If you are the type that loves the outdoors, than Sweden is the perfect country in Europe for you to visit.

Gamla Stan 

For tourists who want to travel back in time and revisit Sweden in the early 1700s, than Gamla Stan is the best place to take a stroll. Gamla Stan literally means old town, and this little town was first built in the 1300s. However, most of the buildings you get to see when you go there are from the 1700s to the 1800s.

There are only 3,000 people living in Gamla Stan, so you can expect a peaceful and serene atmosphere.

You don’t really need a tour guide to go around, since it’s only a small town – a little strolling around is all you need to really appreciate this old town in Stockholm, Sweden. Expect a lot of cobble stone streets, old buildings, and a lot of homey restaurants to hang out in with your family and friends.

The oldest restaurant in the area is the Den Gyldene Freden, which has been operating since 1722! It has also made it to the Guinness Book of world records as the oldest restaurant with unaltered interiors.

Other places to visit in Gamla Stan are the Stockholm Cathedral and the statue of David and the Dragon.

Moderna Museet

For artists and people who want to know what Swedish art is like, better head to the Moderna Museet.

The Moderna Museet is Stockholm’s Museum of Modern Art. This is the country’s state museum, and to visit this famed museum you have to head over to the island of Skeppsholmen located in central Sweden.

This is the perfect place for tourists who want to appreciate art to go to since the Moderna Museet houses some of the best Swedish art in the land.

This museum features some of the works of famed artists such as Picasso, Salvador Dali, Henri Matisse, Robert Rauschenberg, Louise Bourgeois, and Marcel Duchamp. Just like most famed museums,

Moderna Museet also has its share of art robberies. Back in 1993 burglars came into the museum and took 6 of Picasso’s paintings and two by Georges Braque. Only three of the stolen Picasso paintings were retrieved.
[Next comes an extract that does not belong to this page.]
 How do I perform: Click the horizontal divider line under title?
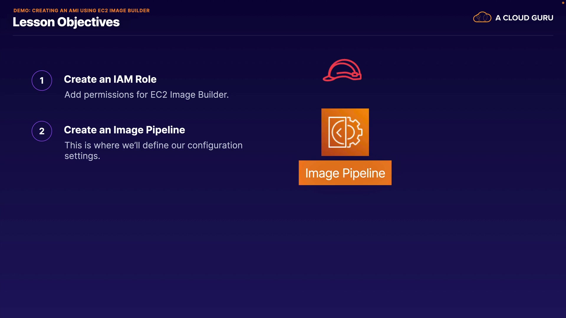point(283,35)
One very distinctive characteristic of the Moderna Museet is its gigantic handwritten logo seen outside the museum.

Lake Siljan 

For those who want to see more of Mother Nature in Sweden, better go and visit the country’s sixth largest lake, Lake Siljan. To see the lake, you have to go to the heart of Dalarna, which is a small province in Sweden.

Around 360 million years ago, the very area of Siljan was the site of Europe’s largest meteorite impact site. Who would have thought that this once dead giant crater could someday teem with life?

It is now one of the favorite summer destinations for locals and foreign tourists. The place is perfect for family get-togethers and hang-outs with friends. You can just camp by the lake side or bring a canoe and paddle in a serene and quaint environment.

For music lovers, head over to the lake during July because a massive music fest called the Musik vid Siljan is held there every year.

You can also join the short daily cruise that has stops to some of the little towns in Siljan like Rattvik, Leksand, and Mora.

Gotska Sandon

The Gotska Sandon is an uninhabited Swedish island found in the Baltic Sea. This is just a tiny island measuring 9 km long and 6 km wide, but don’t underestimate it because this place is purely sun, sand, and Mother Nature.

There are no houses or cars in Gotska Sandon, so the only way to get around is by foot. A ferry brings the tourists to this island, which was declared as one of Sweden’s national parks in 1963.

The moment you arrive at the Gotska Sandon Island, you will notice a lot of trees; 85% of the island is covered by pine trees, and the rest is plain sand.

Since there are no hotels or inns on the island, camping is really popular and the island has its own campsite, with just a few Swedish houses that serve as kitchens and toilets for people who are not used to “doing their business” the natural, open-air way.

Great Copper Mountain

The Great Copper Mountain, or the Stora Kopparberget, is different from all the other tourist destinations in Sweden. Here you won’t find any fancy restaurants or pretty buildings, because the Great Copper Mountain was actually a mining site.

Today it is considered a museum and was declared a UNESCO World Heritage Site in 2001.

Archeological finds state that mining in the Great Copper Mountain may have started at around the year 1000 and may have started its official business in the year 1080.

The Great Copper Mountain was a rich source of copper not only for Sweden but also in the building of some of Europe’s palaces and cathedrals.

When you visit the Great Copper Mountain, check out the Great Pit. Caused by a big explosion back in 1687, the pit is almost 65 meters deep.

A few steps from the Great Copper mountain is the mining museum, which houses some of the relics from the mining site, including mining tools used when the mine was still operational.